A experiência de auto-reclusão provocada pela pandemia de covid-19 e a leitura de Pirandello insuflou a artista para uma mudança de rota. A partir desse momento, Elisa Arruda parou de desenhar pessoas, mulheres - temas recorrentes em trabalhos anteriores.
"Pirandello me falou de um sujeito que amava seus móveis, falava que a cadeira dele tinha o formato do seu corpo, se ajustava à ele. Aquele ambiente e momento me fizeram desenhar casas e mobílias como se fossem minha família", confessa Elisa Arruda.

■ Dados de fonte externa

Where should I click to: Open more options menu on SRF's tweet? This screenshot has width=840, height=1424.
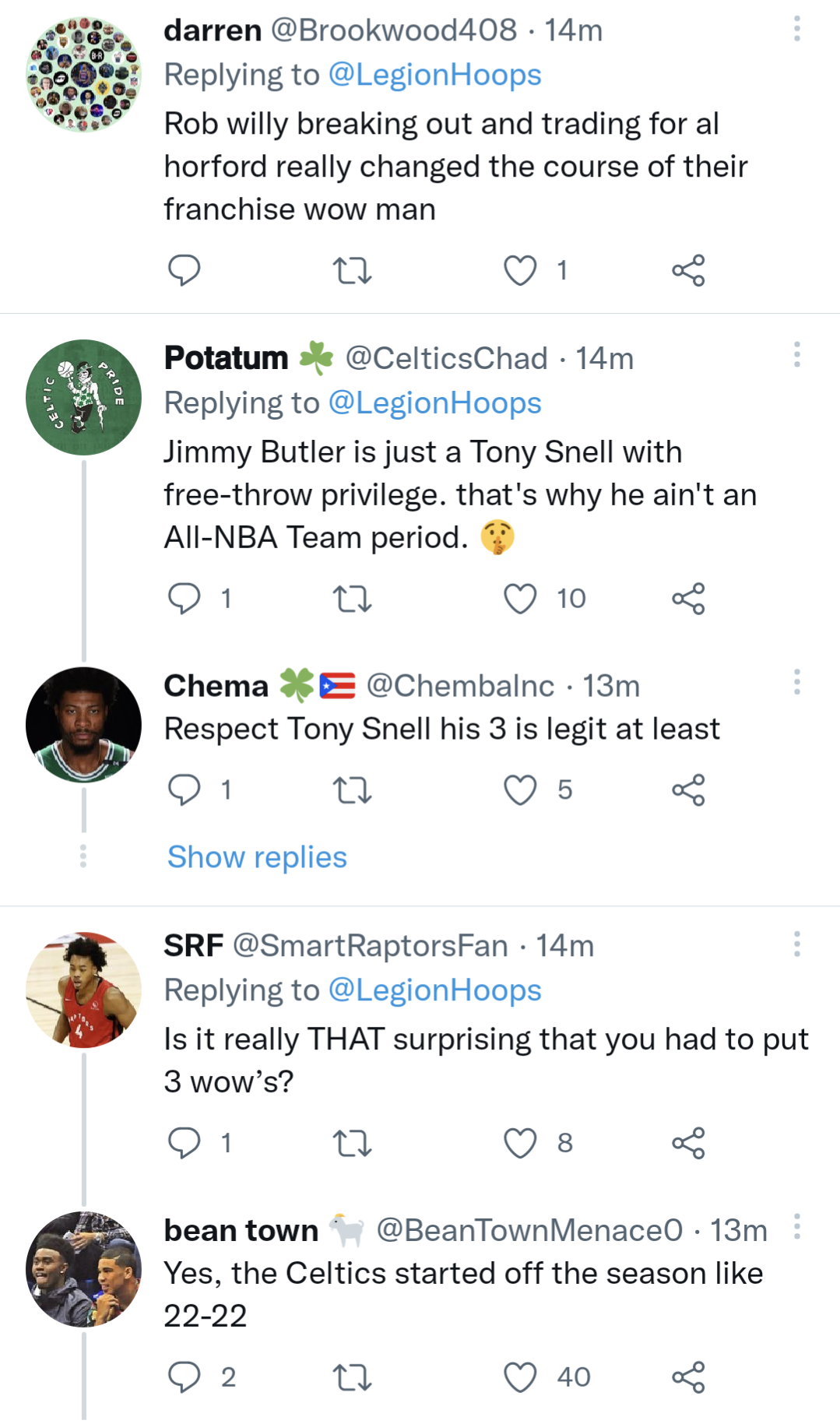click(796, 944)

Nas confissões de Elisa Arruda, a obra de Pirandello lhe permitiu transcender para um pensamento tridimensional da gravura, trazendo para suas peças uma outra dimensão poética e apontando para a gravura uma "personalidade da vida presente nos obietos inanimados".
Em um momento de pura epifania, a casa, a planta da casa, a fachada, as mesas, as cadeiras tomam um outro sentido: "esses objetos de papel - feitos por meio de estampas gravadas e depois destacadas e montadas
- têm o desejo de sustentar no corpo frágil do material o insistente gesto do desenho no metal". Nesse relato, Arruda apresenta a gravura como desejo do objeto técnico e fica expressa a essência do trabalho, o seu compromisso pela sua matéria de trabalho, o desenho e a gravura.
Na série Gravuras montáveis, Espaços desmontáveis, Elisa Arruda pratica a lição de Mira Schendel, que estampou, em meados de 1960, trabalhos de extrema delicadeza e economia de traços, transformando objetos em materiais únicos, segundo Guy Brett. No seu exercício, Arruda busca a singularização do objeto reprodutível.
A imagem se repete em algumas obras dando ênfase à essência da gravura como técnica, mas o gesto da rasgadura e da dobra em algumas dessas repetições e tensiona a delicadeza dos traços marcados na matriz. Nessa relação com a imagem geradora, com a matriz da matriz da gravura, Arruda expõe no espaço uma cadeira de madeira desmontada, cada pedaço da cadeira organizado como nos seus desenhos estampados em imagens. Os trabalhos desenvolvem um tratado sobre a leveza transcrita na elegância do traço calculado, característica do objeto técnico, a gravura encharcada de vir a ser da imagem, pula para o espaço e sobre o vazio preenchido pelo desenho, pela impressão da gravura e transforma-se em volume.